According to N1570 6.5/6:

If a value is copied into an object having no declared type using memcpy or memmove, or is copied as an array of character type, then the effective type of the modified object for that access and for subsequent accesses that do not modify the value is the effective type of the object from which the value is copied, if it has one.

That would suggest that even on a system where "long" and some other integer type have the same representation, the following would invoke Undefined Behavior:

#if ~0UL == ~0U
  #define long_equiv int
#elif ~0UL == ~0ULL
  #define long_equiv long long
#else
#error Oops
#endif
long blah(void)
{
  long l;
  long_equiv l2;
  long_equiv *p = malloc(sizeof (long));
  l = 1234;
  memcpy(p, &l, sizeof (long));
  l2 = *p;
  free(p); // Added to address complaint about leak
  return l2;
}

since the data pointed to by l clearly has effective type long and the object pointed to by p has no declared type, the memcpy should set the effective type of the storage to long. Since reading use of an lvalue of type long_equiv to read an object with effective type of long is not allowed, the code would invoke Undefined Behavior.

Given that prior to C99 memcpy was one of the standard ways to copy data of one type to storage of another type, the new rules about memcpy cause a lot of existing code to invoke Undefined Behavior. If the rule had instead been that using memcpy to write to allocated storage leaves the destination without any effective type, the behavior would be defined.

Are there any compilers which do not behave as though memcpy leaves the effective type of the destination unset when used to copy information to allocated storage, or should use of memcpy for purposes of data translation be considered "safe"? If some compilers do apply effective type of the source to the destination, what would be the proper way of copying data in type-agnostic fashion? What is meant by "copied as an array of character type"?

回答1:

The C standard says that the effective type is transferred. Therefore, by definition, all conforming compilers transfer the effective type.

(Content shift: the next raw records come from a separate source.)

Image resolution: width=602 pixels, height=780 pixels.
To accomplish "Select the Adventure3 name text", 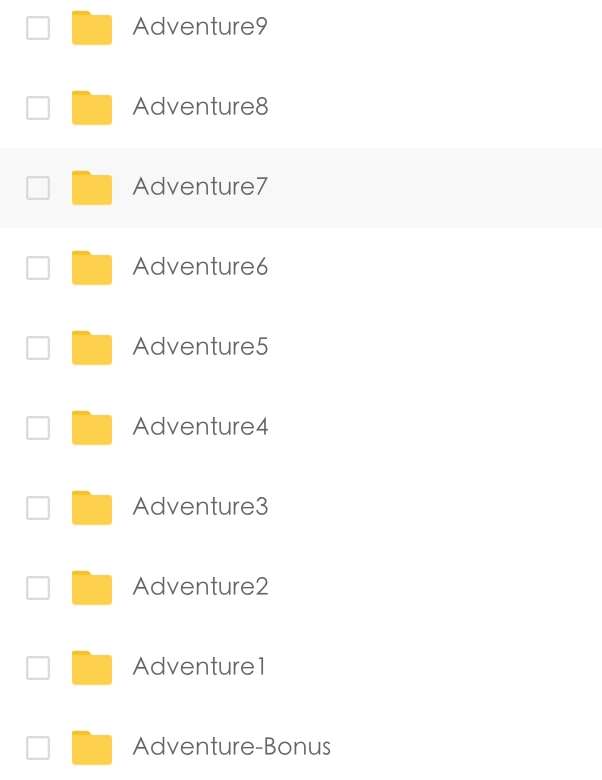I will tap(201, 507).
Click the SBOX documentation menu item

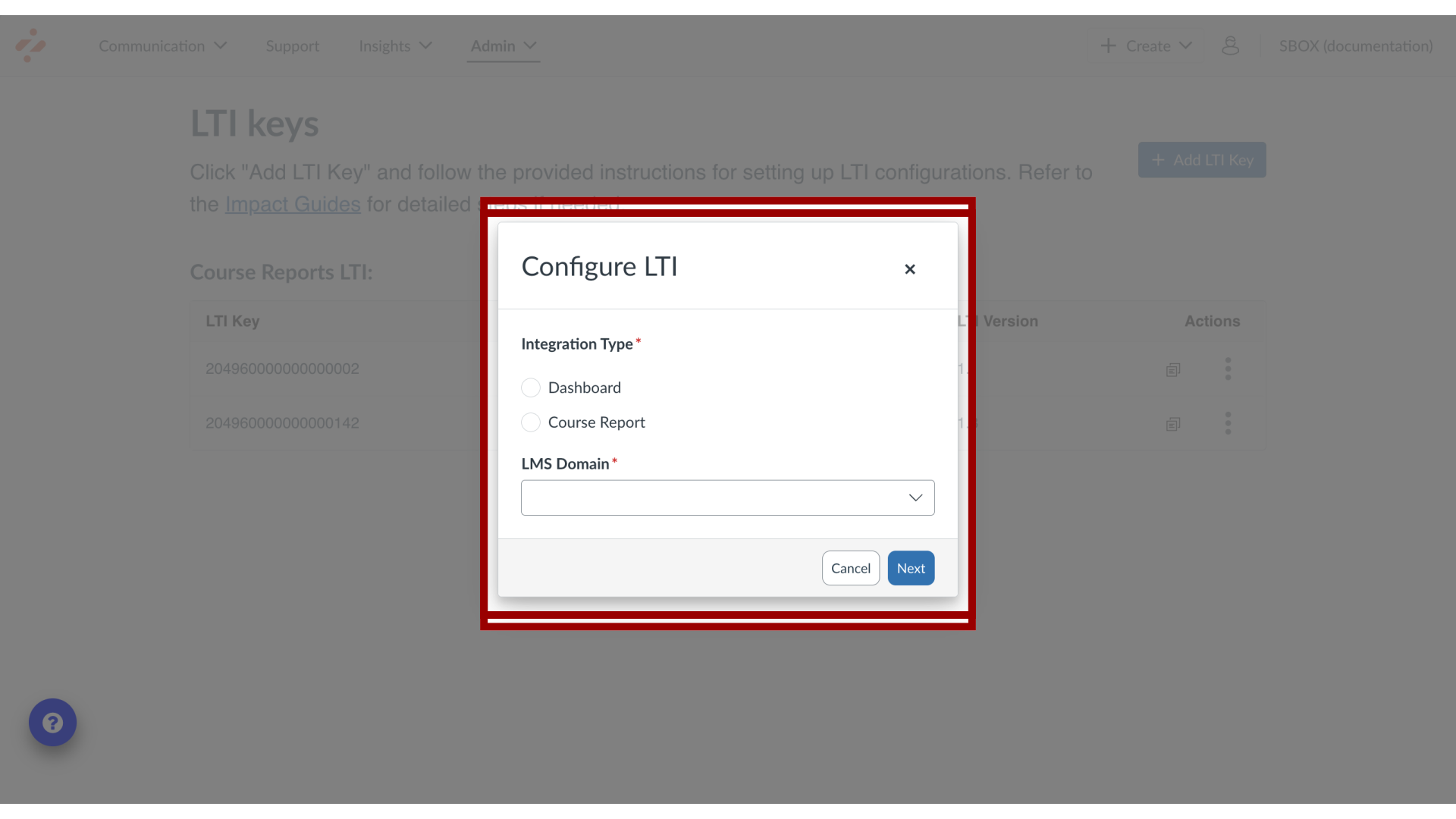tap(1356, 45)
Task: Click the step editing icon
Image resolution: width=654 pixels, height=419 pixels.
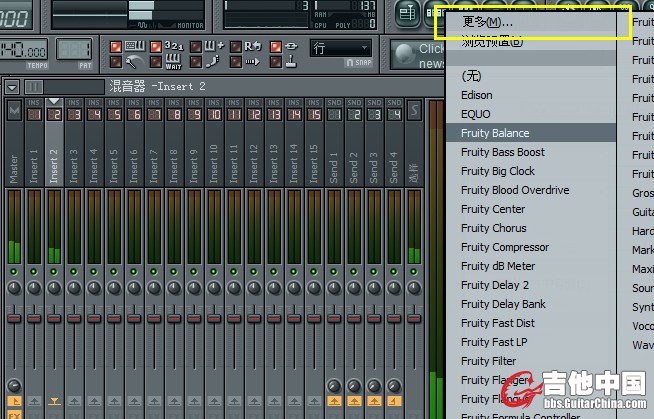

Your code sample causes undefined behaviour by violating the strict aliasing rule, because a value of effective type long is read by an lvalue of type long long.

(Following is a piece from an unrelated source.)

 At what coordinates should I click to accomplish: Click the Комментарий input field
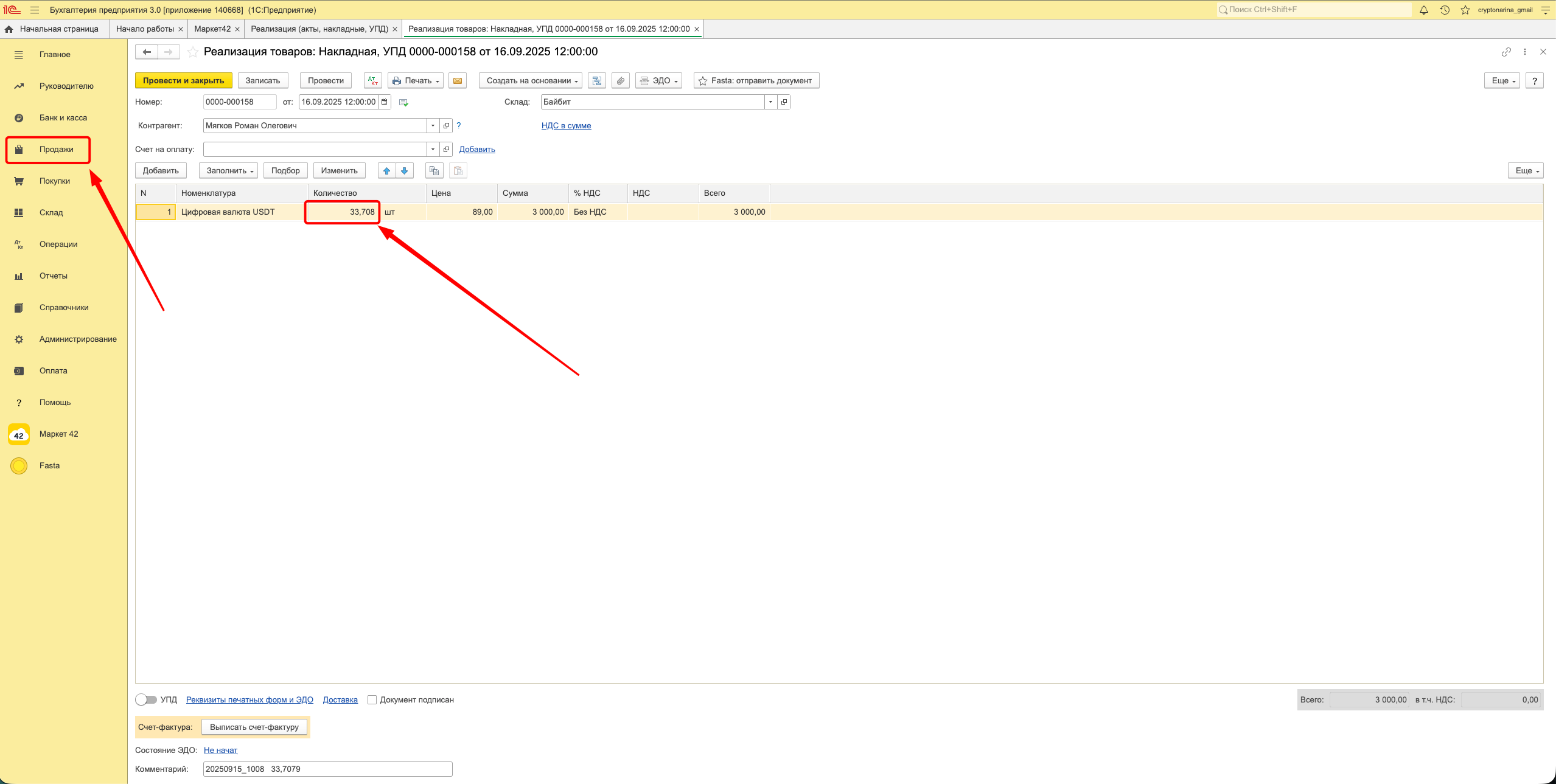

This was also true in C89, I'm not sure what you refer to about "new rules in C99" (other than the fact that long long was not in C89).

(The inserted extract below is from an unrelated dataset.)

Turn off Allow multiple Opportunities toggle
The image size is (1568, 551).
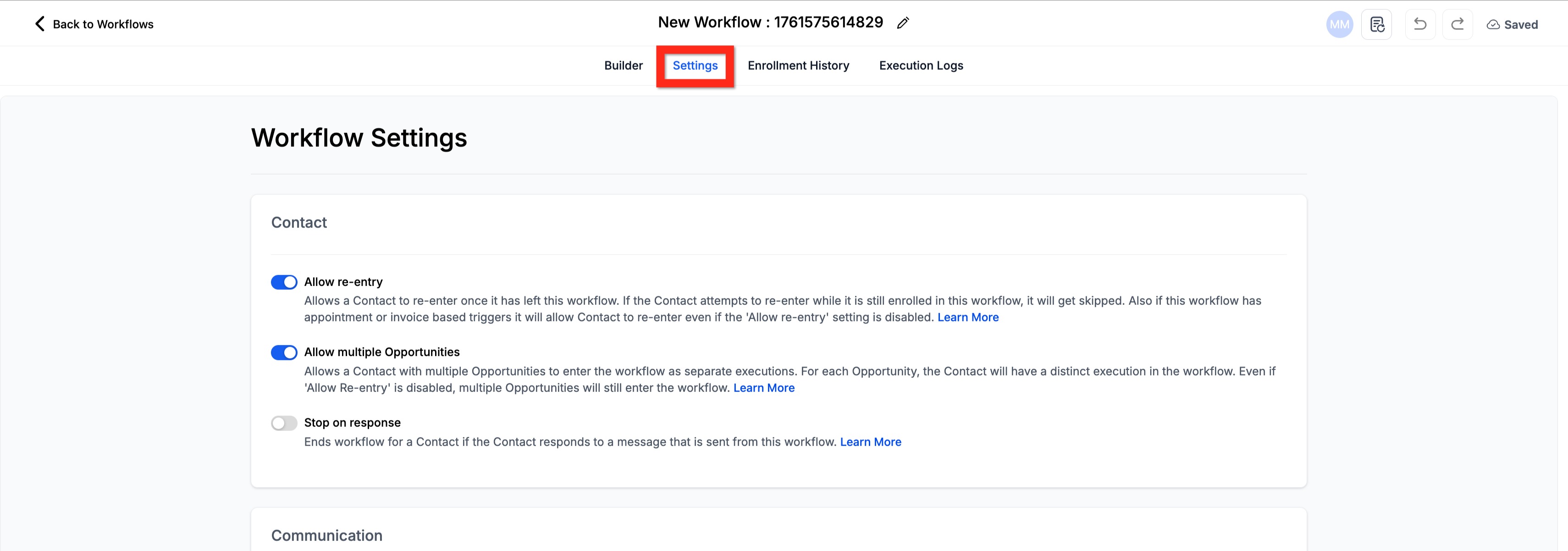284,353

It is true that when C was standardized, some existing code had undefined behaviour. And it is also true that people continue to write code with undefined behaviour.

What is meant by "copied as an array of character type"?

This means copying character-by-character using a character type.

what would be the proper way of copying data in type-agnostic fashion?

It's not possible to "erase effective type", so far as I know. To correctly read a value using a long long *, you must be pointing to a location of effective type long long.

In your code, for example:

// If we have confirmed that long and long long have the same size and representation
long long x;
memcpy(&x, p, sizeof x);
return x;

Union aliasing is another option.

If you don't like all this then compile with -fno-strict-aliasing.



回答2:

Experimentally, gcc 6.2 behaves in ways which would only be justifiable by regarding memmove as transferring the effective type of the source to the destination. If gcc can determine that the source and destination pointers match, it will treat the memory operand as only being readable via its earlier Effective Type, rather than as memory which was last written using a character type and may thus be accessed using any type. Such behavior would be unjustifiable without the rule that allows memcpy to transfer effective-type information.

On the other hand, gcc's behavior is sometimes not justifiable under any rule, so it's not necessarily clear whether gcc's behavior is a consequence of its authors' interpretation of the Standard, or whether it's simply broken. For example, if it can determine that the destination target of memcpy contains the same constant bit pattern as the source, it will treat the memcpy as a no-op even if the source held the type that would next be used to read the destination storage, and the destination held a different type the compiler had decided couldn't alias the next read.